EXERCISE PROMPT:
Copy every one of the following rows exactly, line for line.

(Rows of pointing data)

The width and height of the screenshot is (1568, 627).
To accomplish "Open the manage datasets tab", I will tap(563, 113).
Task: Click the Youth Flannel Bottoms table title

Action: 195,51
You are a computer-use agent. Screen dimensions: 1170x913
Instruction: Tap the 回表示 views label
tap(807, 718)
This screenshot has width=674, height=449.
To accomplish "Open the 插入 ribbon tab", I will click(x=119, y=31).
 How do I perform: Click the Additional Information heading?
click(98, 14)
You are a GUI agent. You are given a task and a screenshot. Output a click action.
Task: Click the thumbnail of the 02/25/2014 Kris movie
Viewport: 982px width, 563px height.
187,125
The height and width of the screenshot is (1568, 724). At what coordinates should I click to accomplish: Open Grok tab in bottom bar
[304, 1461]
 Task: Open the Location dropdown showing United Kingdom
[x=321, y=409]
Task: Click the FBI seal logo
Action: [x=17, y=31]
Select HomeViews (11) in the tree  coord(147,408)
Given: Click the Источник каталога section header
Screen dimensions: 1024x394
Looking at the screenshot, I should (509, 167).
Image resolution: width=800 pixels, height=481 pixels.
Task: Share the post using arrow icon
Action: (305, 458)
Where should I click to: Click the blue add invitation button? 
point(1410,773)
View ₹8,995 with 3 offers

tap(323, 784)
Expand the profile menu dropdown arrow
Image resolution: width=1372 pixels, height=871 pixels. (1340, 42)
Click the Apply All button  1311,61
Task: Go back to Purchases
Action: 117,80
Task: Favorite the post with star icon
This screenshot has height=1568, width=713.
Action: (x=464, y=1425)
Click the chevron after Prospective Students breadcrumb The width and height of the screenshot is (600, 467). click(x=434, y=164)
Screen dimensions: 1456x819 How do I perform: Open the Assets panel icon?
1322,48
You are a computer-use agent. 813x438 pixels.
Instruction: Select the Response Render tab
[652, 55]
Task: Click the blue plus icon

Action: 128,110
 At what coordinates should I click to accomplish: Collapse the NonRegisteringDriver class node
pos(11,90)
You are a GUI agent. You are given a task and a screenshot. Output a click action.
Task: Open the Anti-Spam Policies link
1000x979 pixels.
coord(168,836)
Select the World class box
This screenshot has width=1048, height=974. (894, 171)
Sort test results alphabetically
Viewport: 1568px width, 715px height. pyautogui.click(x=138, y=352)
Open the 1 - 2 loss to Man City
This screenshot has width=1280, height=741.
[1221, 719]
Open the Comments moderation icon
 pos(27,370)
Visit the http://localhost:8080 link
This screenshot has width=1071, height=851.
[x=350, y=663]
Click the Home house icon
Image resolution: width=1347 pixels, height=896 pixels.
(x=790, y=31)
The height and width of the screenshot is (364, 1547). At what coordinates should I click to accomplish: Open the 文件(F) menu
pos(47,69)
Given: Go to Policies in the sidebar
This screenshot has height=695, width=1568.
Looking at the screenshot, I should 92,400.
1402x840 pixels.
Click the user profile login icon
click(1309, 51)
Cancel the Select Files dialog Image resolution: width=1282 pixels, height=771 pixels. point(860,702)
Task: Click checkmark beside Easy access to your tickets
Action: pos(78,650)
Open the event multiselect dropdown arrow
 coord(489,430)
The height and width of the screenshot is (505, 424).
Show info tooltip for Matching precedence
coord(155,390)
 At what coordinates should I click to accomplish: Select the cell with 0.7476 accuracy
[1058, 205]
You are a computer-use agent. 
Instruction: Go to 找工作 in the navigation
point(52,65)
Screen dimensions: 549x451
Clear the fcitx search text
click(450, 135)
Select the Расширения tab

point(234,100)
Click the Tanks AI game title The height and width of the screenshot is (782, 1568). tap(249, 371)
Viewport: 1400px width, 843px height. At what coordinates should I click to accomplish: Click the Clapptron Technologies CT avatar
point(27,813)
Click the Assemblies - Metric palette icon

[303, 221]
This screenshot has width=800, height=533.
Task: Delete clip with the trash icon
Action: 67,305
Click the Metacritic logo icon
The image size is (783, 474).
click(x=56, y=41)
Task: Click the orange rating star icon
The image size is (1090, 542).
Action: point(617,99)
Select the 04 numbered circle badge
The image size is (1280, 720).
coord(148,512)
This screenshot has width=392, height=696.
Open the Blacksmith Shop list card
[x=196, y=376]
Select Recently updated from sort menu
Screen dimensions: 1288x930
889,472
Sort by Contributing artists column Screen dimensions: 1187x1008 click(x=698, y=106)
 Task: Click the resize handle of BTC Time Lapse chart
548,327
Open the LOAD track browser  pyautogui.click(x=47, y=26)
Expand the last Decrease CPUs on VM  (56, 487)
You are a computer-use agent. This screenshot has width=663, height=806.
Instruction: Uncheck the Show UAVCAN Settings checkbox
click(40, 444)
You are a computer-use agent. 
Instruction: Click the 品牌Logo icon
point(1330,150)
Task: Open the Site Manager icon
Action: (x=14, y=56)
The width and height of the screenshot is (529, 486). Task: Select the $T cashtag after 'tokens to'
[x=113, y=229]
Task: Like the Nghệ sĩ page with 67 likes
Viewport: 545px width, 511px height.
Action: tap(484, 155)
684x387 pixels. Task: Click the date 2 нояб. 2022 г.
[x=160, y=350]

CORRECT OUTPUT:
The width and height of the screenshot is (1568, 627).
To accomplish "Open the manage datasets tab", I will tap(563, 113).
Task: Click the Youth Flannel Bottoms table title

Action: 195,51
You are a computer-use agent. Screen dimensions: 1170x913
Instruction: Tap the 回表示 views label
tap(807, 718)
This screenshot has width=674, height=449.
To accomplish "Open the 插入 ribbon tab", I will click(x=119, y=31).
 How do I perform: Click the Additional Information heading?
click(98, 14)
You are a GUI agent. You are given a task and a screenshot. Output a click action.
Task: Click the thumbnail of the 02/25/2014 Kris movie
Viewport: 982px width, 563px height.
187,125
The height and width of the screenshot is (1568, 724). At what coordinates should I click to accomplish: Open Grok tab in bottom bar
[304, 1461]
 Task: Open the Location dropdown showing United Kingdom
[x=321, y=409]
Task: Click the FBI seal logo
Action: [x=17, y=31]
Select HomeViews (11) in the tree  coord(147,408)
Given: Click the Источник каталога section header
Screen dimensions: 1024x394
Looking at the screenshot, I should (509, 167).
Image resolution: width=800 pixels, height=481 pixels.
Task: Share the post using arrow icon
Action: (305, 458)
Where should I click to: Click the blue add invitation button? 
point(1410,773)
View ₹8,995 with 3 offers

tap(323, 784)
Expand the profile menu dropdown arrow
Image resolution: width=1372 pixels, height=871 pixels. (1340, 42)
Click the Apply All button  1311,61
Task: Go back to Purchases
Action: 117,80
Task: Favorite the post with star icon
This screenshot has height=1568, width=713.
Action: (x=464, y=1425)
Click the chevron after Prospective Students breadcrumb The width and height of the screenshot is (600, 467). click(x=434, y=164)
Screen dimensions: 1456x819 How do I perform: Open the Assets panel icon?
1322,48
You are a computer-use agent. 813x438 pixels.
Instruction: Select the Response Render tab
[652, 55]
Task: Click the blue plus icon

Action: 128,110
 At what coordinates should I click to accomplish: Collapse the NonRegisteringDriver class node
pos(11,90)
You are a GUI agent. You are given a task and a screenshot. Output a click action.
Task: Open the Anti-Spam Policies link
1000x979 pixels.
coord(168,836)
Select the World class box
This screenshot has width=1048, height=974. (894, 171)
Sort test results alphabetically
Viewport: 1568px width, 715px height. pyautogui.click(x=138, y=352)
Open the 1 - 2 loss to Man City
This screenshot has width=1280, height=741.
[1221, 719]
Open the Comments moderation icon
 pos(27,370)
Visit the http://localhost:8080 link
This screenshot has width=1071, height=851.
[x=350, y=663]
Click the Home house icon
Image resolution: width=1347 pixels, height=896 pixels.
(x=790, y=31)
The height and width of the screenshot is (364, 1547). At what coordinates should I click to accomplish: Open the 文件(F) menu
pos(47,69)
Given: Go to Policies in the sidebar
This screenshot has height=695, width=1568.
Looking at the screenshot, I should 92,400.
1402x840 pixels.
Click the user profile login icon
click(1309, 51)
Cancel the Select Files dialog Image resolution: width=1282 pixels, height=771 pixels. point(860,702)
Task: Click checkmark beside Easy access to your tickets
Action: pos(78,650)
Open the event multiselect dropdown arrow
 coord(489,430)
The height and width of the screenshot is (505, 424).
Show info tooltip for Matching precedence
coord(155,390)
 At what coordinates should I click to accomplish: Select the cell with 0.7476 accuracy
[1058, 205]
You are a computer-use agent. 
Instruction: Go to 找工作 in the navigation
point(52,65)
Screen dimensions: 549x451
Clear the fcitx search text
click(450, 135)
Select the Расширения tab

point(234,100)
Click the Tanks AI game title The height and width of the screenshot is (782, 1568). tap(249, 371)
Viewport: 1400px width, 843px height. At what coordinates should I click to accomplish: Click the Clapptron Technologies CT avatar
point(27,813)
Click the Assemblies - Metric palette icon

[303, 221]
This screenshot has width=800, height=533.
Task: Delete clip with the trash icon
Action: 67,305
Click the Metacritic logo icon
The image size is (783, 474).
click(x=56, y=41)
Task: Click the orange rating star icon
The image size is (1090, 542).
Action: point(617,99)
Select the 04 numbered circle badge
The image size is (1280, 720).
coord(148,512)
This screenshot has width=392, height=696.
Open the Blacksmith Shop list card
[x=196, y=376]
Select Recently updated from sort menu
Screen dimensions: 1288x930
889,472
Sort by Contributing artists column Screen dimensions: 1187x1008 click(x=698, y=106)
 Task: Click the resize handle of BTC Time Lapse chart
548,327
Open the LOAD track browser  pyautogui.click(x=47, y=26)
Expand the last Decrease CPUs on VM  (56, 487)
You are a computer-use agent. This screenshot has width=663, height=806.
Instruction: Uncheck the Show UAVCAN Settings checkbox
click(40, 444)
You are a computer-use agent. 
Instruction: Click the 品牌Logo icon
point(1330,150)
Task: Open the Site Manager icon
Action: (x=14, y=56)
The width and height of the screenshot is (529, 486). Task: Select the $T cashtag after 'tokens to'
[x=113, y=229]
Task: Like the Nghệ sĩ page with 67 likes
Viewport: 545px width, 511px height.
Action: tap(484, 155)
684x387 pixels. Task: Click the date 2 нояб. 2022 г.
[x=160, y=350]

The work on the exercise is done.